### WORK REQUEST
In the records below, find the line holding "Open the Swatches view in Materials panel" and the line holding "Task: Click the Find binoculars icon". Set down both, with every line between them, exactly.

### Saved data entries
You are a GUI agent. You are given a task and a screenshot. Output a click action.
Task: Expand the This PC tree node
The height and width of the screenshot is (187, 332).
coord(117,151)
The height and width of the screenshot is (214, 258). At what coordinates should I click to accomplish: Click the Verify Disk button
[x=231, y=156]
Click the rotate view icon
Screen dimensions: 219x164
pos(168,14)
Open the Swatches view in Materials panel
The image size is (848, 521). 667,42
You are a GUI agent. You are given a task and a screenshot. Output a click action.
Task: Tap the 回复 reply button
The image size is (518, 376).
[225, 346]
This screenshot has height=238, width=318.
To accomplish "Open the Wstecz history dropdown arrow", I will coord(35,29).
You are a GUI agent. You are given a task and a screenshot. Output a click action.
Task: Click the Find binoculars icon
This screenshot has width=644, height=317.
--
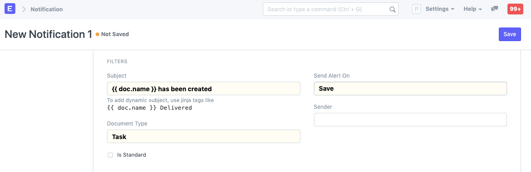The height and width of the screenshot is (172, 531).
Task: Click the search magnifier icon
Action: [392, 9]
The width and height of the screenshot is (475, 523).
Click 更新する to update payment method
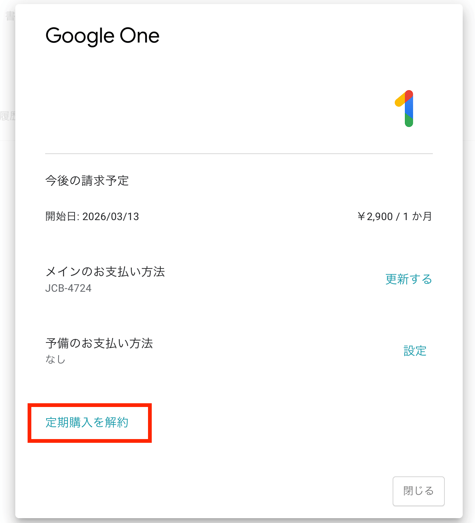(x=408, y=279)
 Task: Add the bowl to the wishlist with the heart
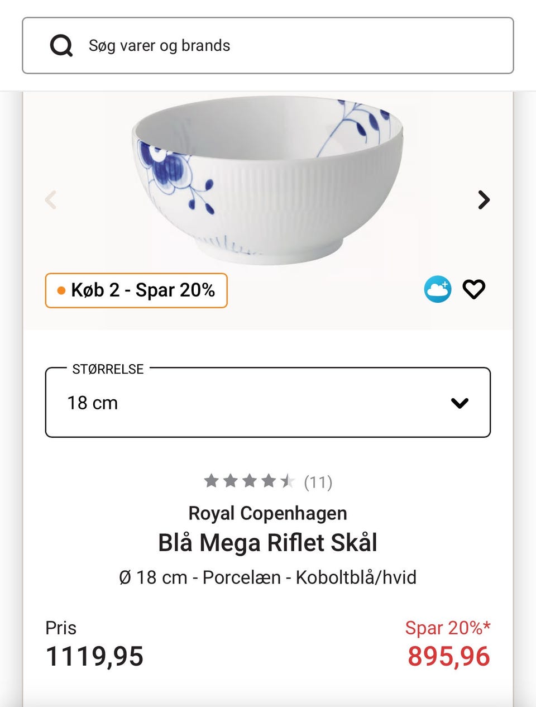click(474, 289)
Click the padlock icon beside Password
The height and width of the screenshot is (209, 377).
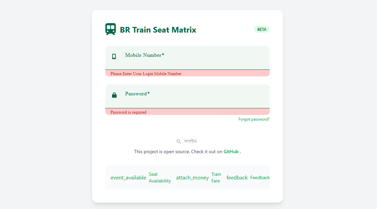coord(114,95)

### FINISHED EXERCISE
Open the Swatches view in Materials panel
The image size is (848, 521). 667,42
You are a GUI agent. You are given a task and a screenshot. Output a click action.
Task: Tap the 回复 reply button
The image size is (518, 376).
[225, 346]
This screenshot has height=238, width=318.
To accomplish "Open the Wstecz history dropdown arrow", I will coord(35,29).
You are a GUI agent. You are given a task and a screenshot. Output a click action.
Task: Click the Find binoculars icon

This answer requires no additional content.